* **WORK ITEM**: Only the lines from the one with "Image resolution: width=995" to the end of the data, both ends included, should be output, exactly as they stand and without pictures.

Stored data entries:

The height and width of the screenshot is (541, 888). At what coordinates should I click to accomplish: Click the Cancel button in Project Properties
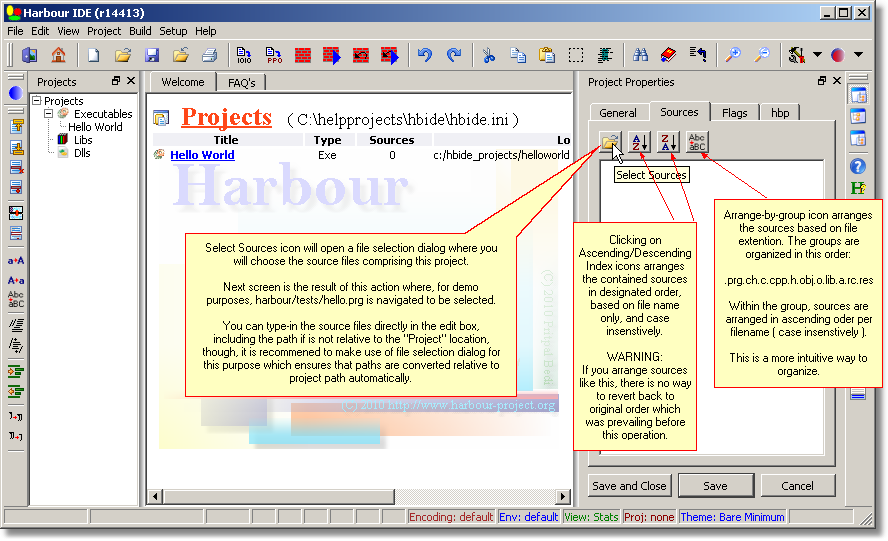tap(797, 486)
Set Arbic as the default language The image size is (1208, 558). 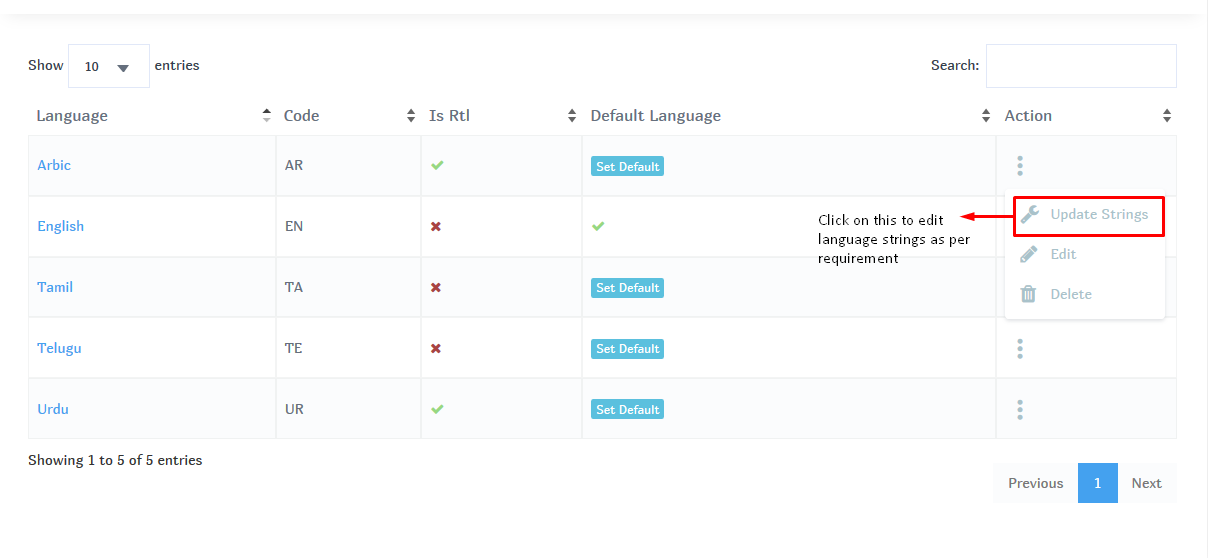[x=627, y=167]
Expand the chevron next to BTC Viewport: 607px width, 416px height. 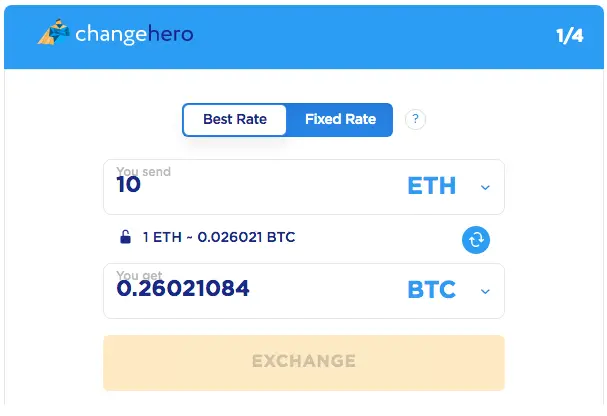(x=485, y=291)
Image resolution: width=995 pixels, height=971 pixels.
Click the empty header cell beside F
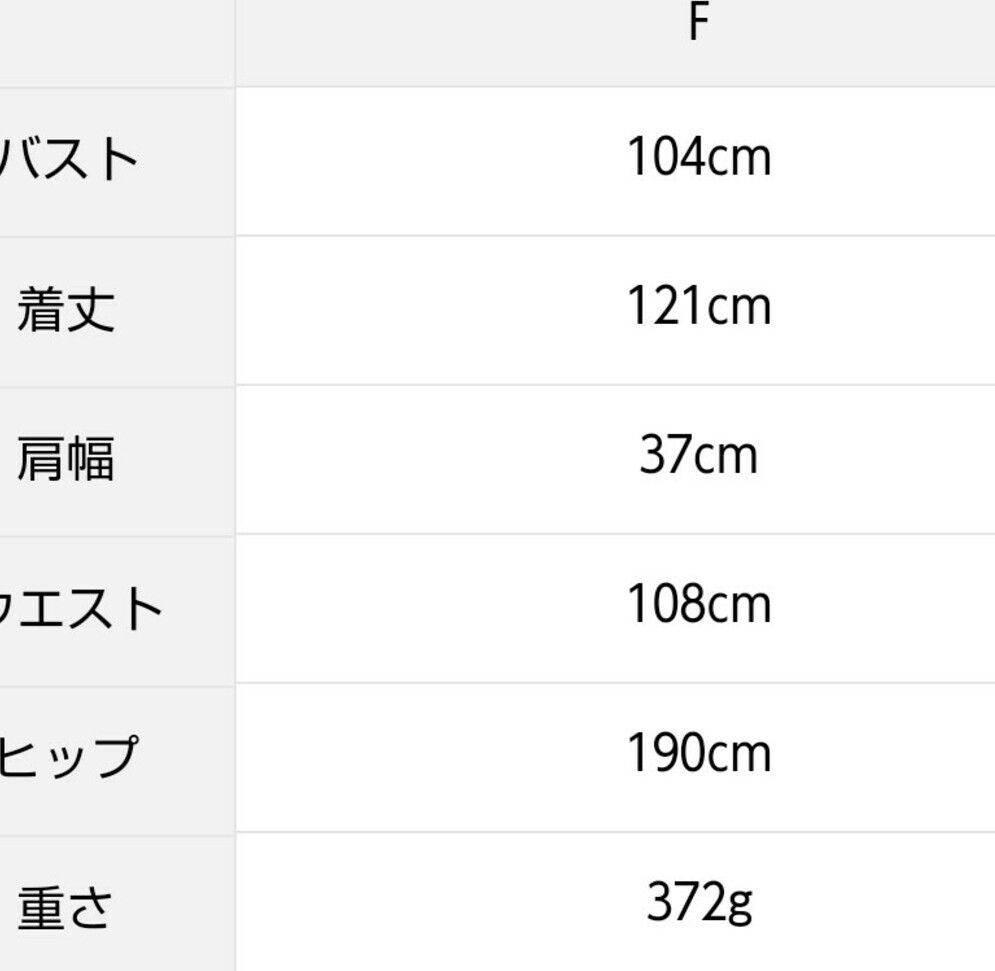point(116,40)
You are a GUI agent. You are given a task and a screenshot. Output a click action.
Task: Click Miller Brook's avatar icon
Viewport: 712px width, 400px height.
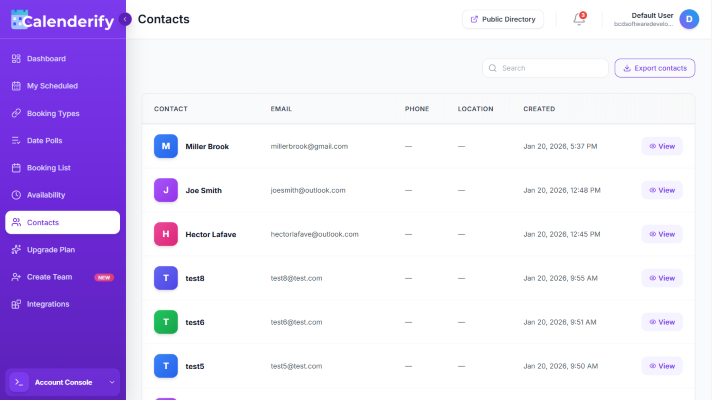pos(166,146)
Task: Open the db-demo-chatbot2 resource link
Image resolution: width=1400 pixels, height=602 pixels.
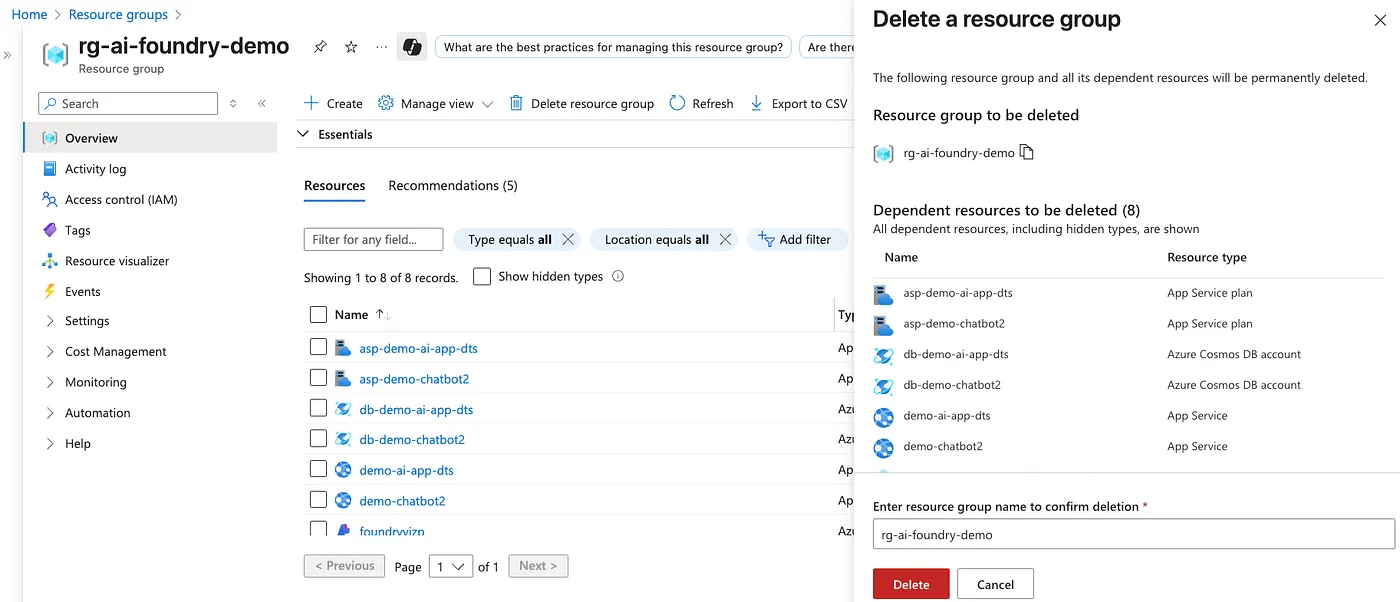Action: pyautogui.click(x=411, y=440)
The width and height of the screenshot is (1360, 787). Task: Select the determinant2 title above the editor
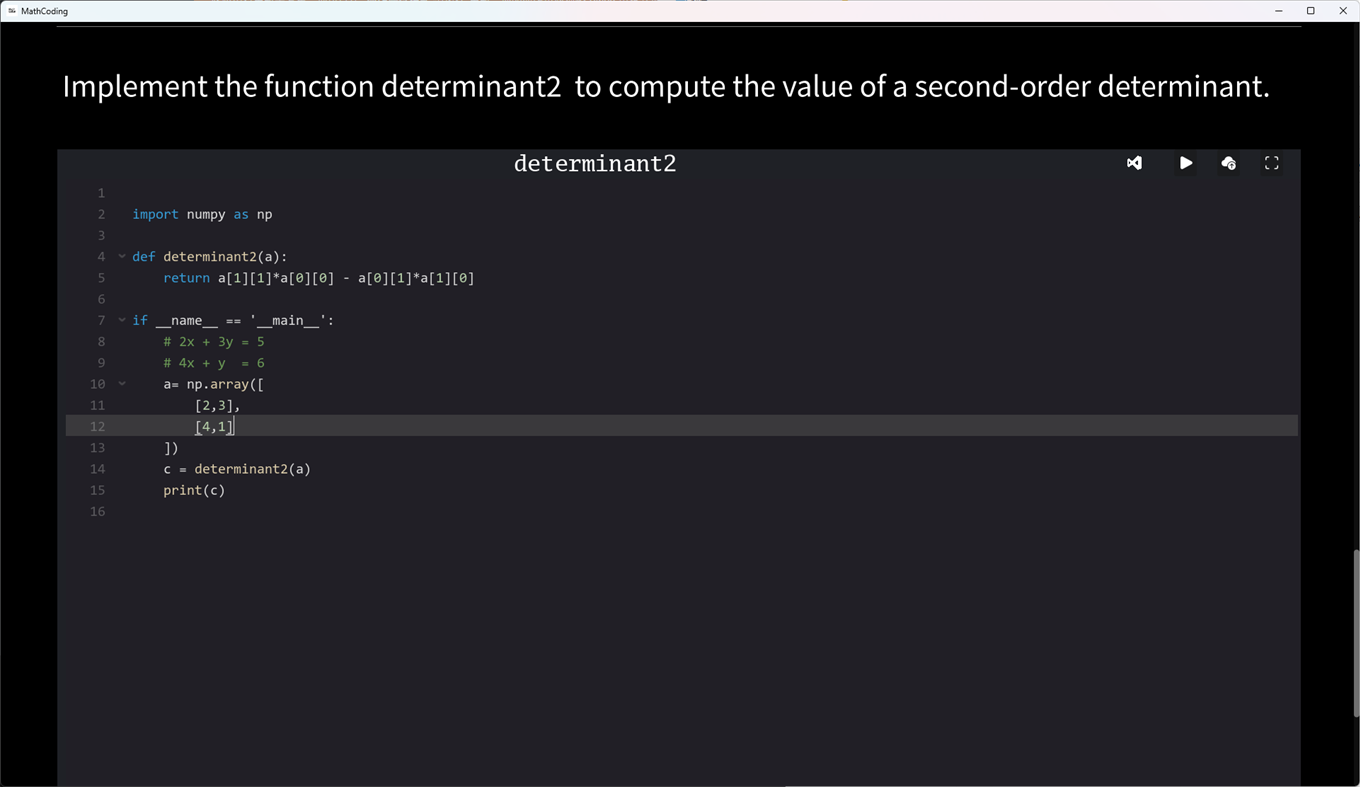(594, 163)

* **ANSWER AREA**:
Image resolution: width=995 pixels, height=971 pixels.
Click the empty header cell beside F
point(116,40)
You are a GUI agent. You are given a task and a screenshot. Output a click action.
Task: Click Miller Brook's avatar icon
Viewport: 712px width, 400px height.
pos(166,146)
Task: Open the db-demo-chatbot2 resource link
Image resolution: width=1400 pixels, height=602 pixels.
Action: pyautogui.click(x=411, y=440)
The width and height of the screenshot is (1360, 787). Task: Select the determinant2 title above the editor
(594, 163)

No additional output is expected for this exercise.